[Excerpt provided]
Recently, I completed a 10-day winter reset using Macrobiotic and Ayurvedic principles in the food I prepared, and my husband and I ate. In Macrobiotics, founded by George Osawa, one of the main principles is to be in harmony with nature. Also, what is emphasized is an acid, alkaline balance as well as the selection of foods which are considered anti-inflammatory, organic, and locally sourced when possible and based on combining healthy traditional food, including fresh vegetables, whole grains or their products, beans, fruit, nuts, seeds, pickles, fermented foods, herbs, seasonings, sea vegetables, and teas. Read more comprehensively about the principles here.

In the Ayurvedic diet, which has been around for thousands of years, the focus is on bringing the three different body types into balance. In Ayurveda like in Macrobiotics, red meat, artificial sweeteners, and processed foods are discouraged in favor of choosing whole foods such as grains, fruits, vegetables, and legumes. Learn more of the guidelines here.



I thoroughly enjoyed incorporating the various elements from both of these ways of eating during the reset and felt nourished rather than depleted as I often do during and after a cleanse.

One of the cookbooks I turned to over and over again was Kansha: Celebrating Japan’s Vegan and Vegetarian Traditions by Elizabeth Andoh. Kansha which means gratitude in Japanese, is indeed one of the cornerstone ideologies of macrobiotics.

 I turned to my kitchen garden terrace, where I am growing a variety of root vegetables for the Quick Fix Pickles: Fruity, Sweet-and-Sour Daikon on page 194.

With an abundance of daikon, I have made these pickles numerous times, modifying the recipe to my own dietary guidelines which include eliminating refined sugar, trading it out for monk fruit sweetener in the recipe. I also chose to add some turnips as they have been plentiful in my garden as well.

The pickles are crispy, sweet, and tart and hit the spot topped on my morning grain bowls and garnished in miso soup. Elizabeth Andoh’s addition of apple adds such a unique touch, and I threw in some mizuna flowers for a pop of yellow color, as some of the mizuna lettuce is going to seed.

I truly enjoy personalizing recipes and encourage you to do the same. It is well broadcasted now that fermented foods can do a wonder for the gut microbiome. Bring some pickles into your kitchen and diet. I also, chose to double this recipe so I could have more to share and enjoy.

[Instruction 1] In the winter reset post, what did the writer use in the pickle recipe in place of refined sugar?
[Instruction 2] Check each statement against the winter reset post and say yes or no, quoting the words that decide it: (a) Macrobiotics was founded by George Osawa. (b) The Ayurvedic diet is only a few decades old. (c) The daikon pickle recipe appears on page 194 of the cookbook.
[Instruction 3] Rewrite the stretch of the winter reset post from "In the Ayurvedic" through "ideologies of macrobiotics.", changing "nourished" to "energized".

[Dataset extract]
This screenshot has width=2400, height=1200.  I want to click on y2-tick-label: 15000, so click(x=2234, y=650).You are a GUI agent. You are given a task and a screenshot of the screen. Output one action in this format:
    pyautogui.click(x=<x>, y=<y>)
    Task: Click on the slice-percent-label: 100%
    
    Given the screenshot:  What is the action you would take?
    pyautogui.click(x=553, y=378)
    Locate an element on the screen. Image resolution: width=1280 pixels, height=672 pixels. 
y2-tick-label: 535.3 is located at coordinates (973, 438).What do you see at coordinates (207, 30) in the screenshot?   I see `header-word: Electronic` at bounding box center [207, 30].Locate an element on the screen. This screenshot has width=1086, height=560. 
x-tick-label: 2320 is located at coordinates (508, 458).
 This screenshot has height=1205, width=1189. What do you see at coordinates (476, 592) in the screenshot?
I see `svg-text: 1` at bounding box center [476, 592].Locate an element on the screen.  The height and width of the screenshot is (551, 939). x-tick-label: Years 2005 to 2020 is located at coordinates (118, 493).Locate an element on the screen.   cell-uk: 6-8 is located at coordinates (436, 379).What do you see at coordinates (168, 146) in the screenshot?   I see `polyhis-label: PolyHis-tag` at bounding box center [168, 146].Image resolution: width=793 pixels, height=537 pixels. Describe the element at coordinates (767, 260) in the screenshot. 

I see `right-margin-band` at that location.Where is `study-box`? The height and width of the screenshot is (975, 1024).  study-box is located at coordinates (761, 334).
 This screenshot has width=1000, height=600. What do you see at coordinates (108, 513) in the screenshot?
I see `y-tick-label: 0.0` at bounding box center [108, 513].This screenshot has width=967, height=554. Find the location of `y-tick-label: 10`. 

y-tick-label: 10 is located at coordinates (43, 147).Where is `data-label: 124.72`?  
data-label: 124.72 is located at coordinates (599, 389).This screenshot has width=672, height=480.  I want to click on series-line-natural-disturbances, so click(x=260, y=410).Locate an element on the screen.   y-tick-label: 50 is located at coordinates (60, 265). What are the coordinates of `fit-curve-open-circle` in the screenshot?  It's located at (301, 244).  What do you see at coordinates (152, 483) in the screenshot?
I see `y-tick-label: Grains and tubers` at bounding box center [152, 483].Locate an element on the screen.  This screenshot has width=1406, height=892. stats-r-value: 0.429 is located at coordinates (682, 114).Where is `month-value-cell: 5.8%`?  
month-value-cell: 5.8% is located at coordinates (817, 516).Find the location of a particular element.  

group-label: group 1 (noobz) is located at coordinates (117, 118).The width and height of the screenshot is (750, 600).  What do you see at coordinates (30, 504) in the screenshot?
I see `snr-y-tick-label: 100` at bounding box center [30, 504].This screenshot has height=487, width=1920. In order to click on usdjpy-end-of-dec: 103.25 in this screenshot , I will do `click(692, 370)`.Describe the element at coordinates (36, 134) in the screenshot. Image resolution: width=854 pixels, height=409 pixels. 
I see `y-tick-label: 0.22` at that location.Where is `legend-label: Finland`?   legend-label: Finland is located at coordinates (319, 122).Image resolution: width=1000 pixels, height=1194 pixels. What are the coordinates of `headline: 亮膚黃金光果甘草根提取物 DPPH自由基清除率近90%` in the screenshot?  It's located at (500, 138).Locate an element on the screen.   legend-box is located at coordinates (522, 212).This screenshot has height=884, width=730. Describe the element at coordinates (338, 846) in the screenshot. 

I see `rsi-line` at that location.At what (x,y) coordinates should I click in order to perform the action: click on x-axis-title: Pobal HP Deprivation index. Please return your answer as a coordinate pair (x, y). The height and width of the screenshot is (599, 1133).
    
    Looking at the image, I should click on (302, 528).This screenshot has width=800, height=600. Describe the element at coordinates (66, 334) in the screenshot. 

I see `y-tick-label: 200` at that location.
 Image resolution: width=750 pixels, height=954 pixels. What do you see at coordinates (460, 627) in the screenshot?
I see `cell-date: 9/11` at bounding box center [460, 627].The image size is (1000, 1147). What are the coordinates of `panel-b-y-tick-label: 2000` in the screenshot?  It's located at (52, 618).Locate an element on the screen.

[Written answer 1] Monk fruit sweetener.

[Written answer 2]
(a) Yes: "In Macrobiotics, founded by George Osawa"
(b) No: "which has been around for thousands of years"
(c) Yes: "Fruity, Sweet-and-Sour Daikon on page 194"

[Written answer 3]
In the Ayurvedic diet, which has been around for thousands of years, the focus is on bringing the three different body types into balance. In Ayurveda like in Macrobiotics, red meat, artificial sweeteners, and processed foods are discouraged in favor of choosing whole foods such as grains, fruits, vegetables, and legumes. Learn more of the guidelines here.



I thoroughly enjoyed incorporating the various elements from both of these ways of eating during the reset and felt energized rather than depleted as I often do during and after a cleanse.

One of the cookbooks I turned to over and over again was Kansha: Celebrating Japan’s Vegan and Vegetarian Traditions by Elizabeth Andoh. Kansha which means gratitude in Japanese, is indeed one of the cornerstone ideologies of macrobiotics.